Perkosaan
Kejahatan perkosaan dalam kosa kata bahasa Indonesia berasal dari kata perkosaan yang berarti “menundukkan dengan kekerasan, memaksa dengan kekerasan atau menggagahi”31) Berdasarkan pengertian tersebut maka perkosaan mempunyai makna yang luas yang tidak hanya terjadi pada hubungan sexual (sexual intercouse) tetapi dapat terjadi dalam bentuk lain seperti pelanggaran hak asasi manusia yang lainnya.

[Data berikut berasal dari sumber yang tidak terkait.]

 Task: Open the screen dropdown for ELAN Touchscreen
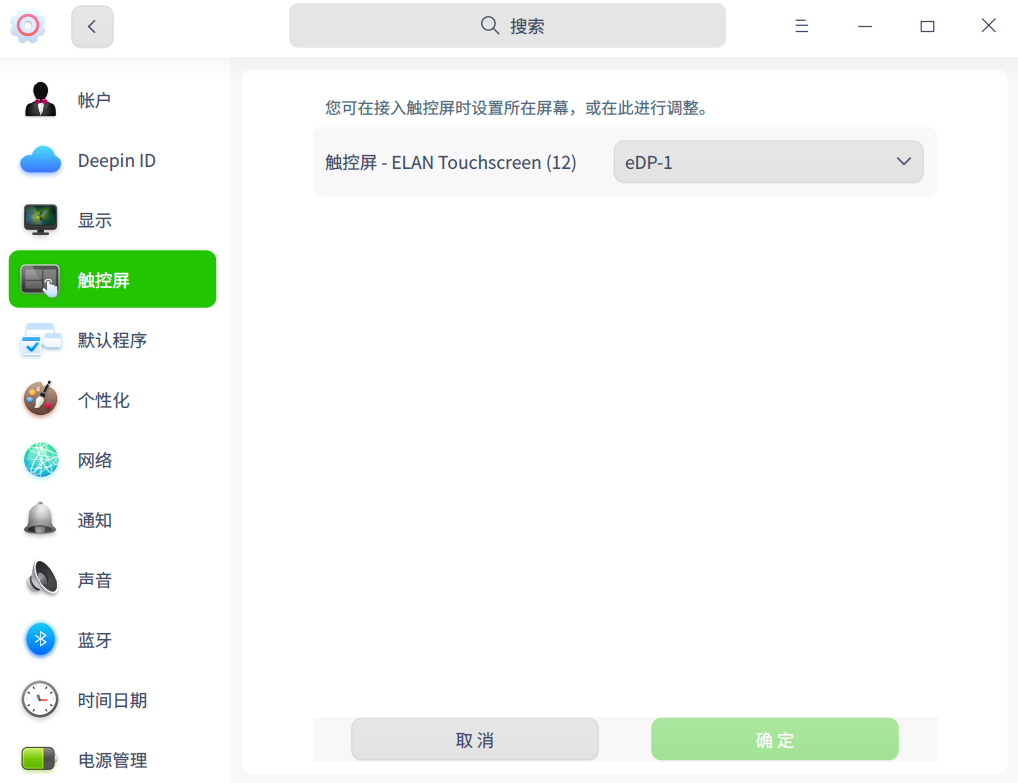[768, 161]
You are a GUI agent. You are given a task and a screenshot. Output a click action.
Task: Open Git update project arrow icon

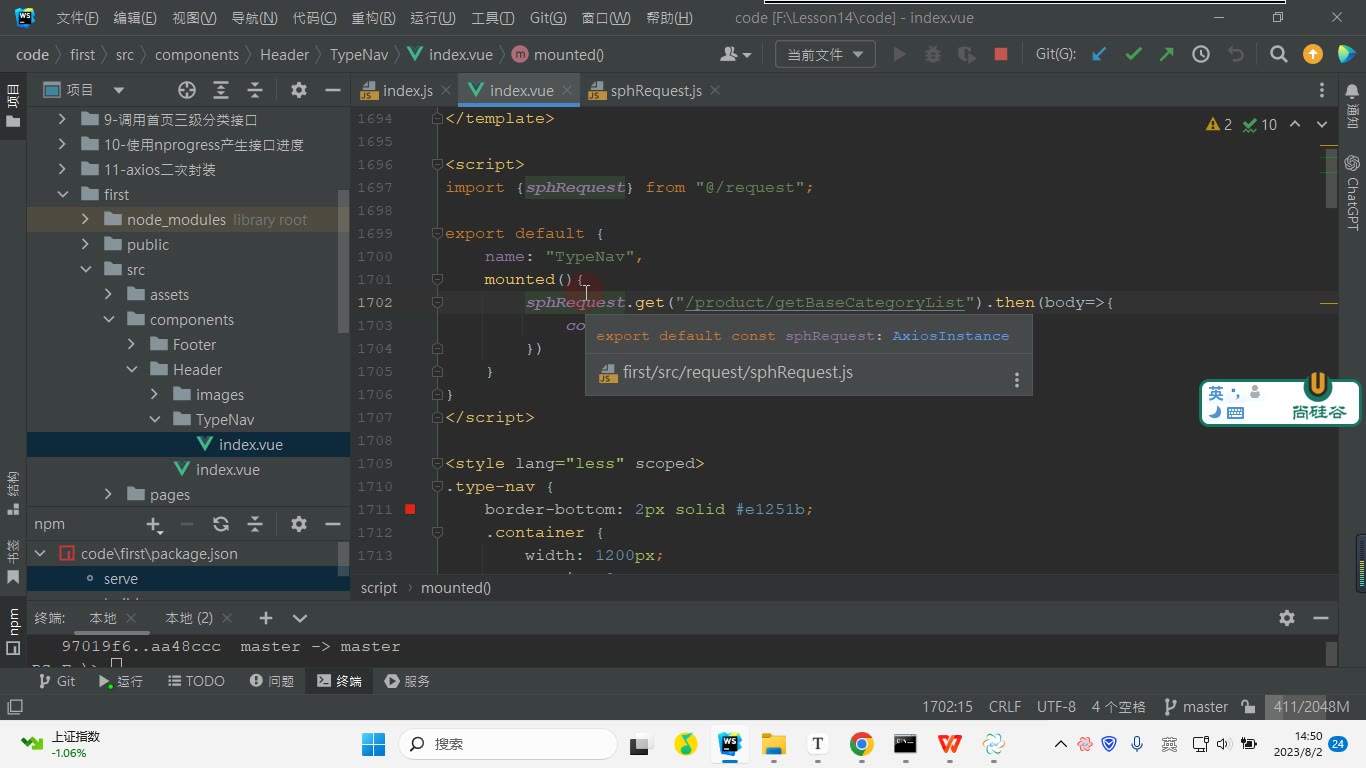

Menurut Soetardjo Wignjo Soebroto yang dimaksud dengan perkosaan adalah suatu usaha melampiaskan nafsu seksual seorang laki-laki terhadap seorang perempuan yang menurut moral atau hukum yang berlaku adalah melanggar. Dalam pengertian demikian bahwa apa yang dimaksud perkosaan di satu pihak dapat dilihat sebagai suatu perbuatan (yaitu perbuatan seorang secara paksa hendak melampiaskan nafsu seksualnya) dan di lain pihak dapat dilihat sebagai suatu peristiwa pelanggaran norma serta tertib sosial.32)
Berdasarkan pengertian perkosaan tersebut diatas, menunjukkan bahwa perkosaan merupakan bentuk perbuatan pemaksaan kehendak laki-laki terhadap perempuan yang berkaitan atau ditujukan pada pelampiasan nafsu seksual. Perbuatan ini dengan sendirinya baik secara moral maupun hukum melanggar norma kesopanan dan norma kesusilaan di masyarakat. Terhadap hal ini adalah wajar dan bahkan keharusan untuk menjadikan perbuatan perkosaan sebagai suatu tindak pidana yang diatur bentuk perbuatan dan pemidanannya dalam hukum pidana materiil yang berlaku.
b. Pengaturan Tindak Pidana Perkosaan Dalam KUHP
Mengenai tindak pidana perkosaan atau verkrachting, ketentuan yang mengatur mengenai bentuk perbuatan dan pemidanaannya terdapat dalam pasal 285 KUHP. Dirumuskan dalam pasal tersebut : “Barangsiapa dengan kekerasan atau ancaman kekerasan memaksa seorang wanita bersetubuh dengan dia di luar pernikahan, diancam karena melakukan perkosaan, dengan pidana penjara paling lama dua belas tahun.”33)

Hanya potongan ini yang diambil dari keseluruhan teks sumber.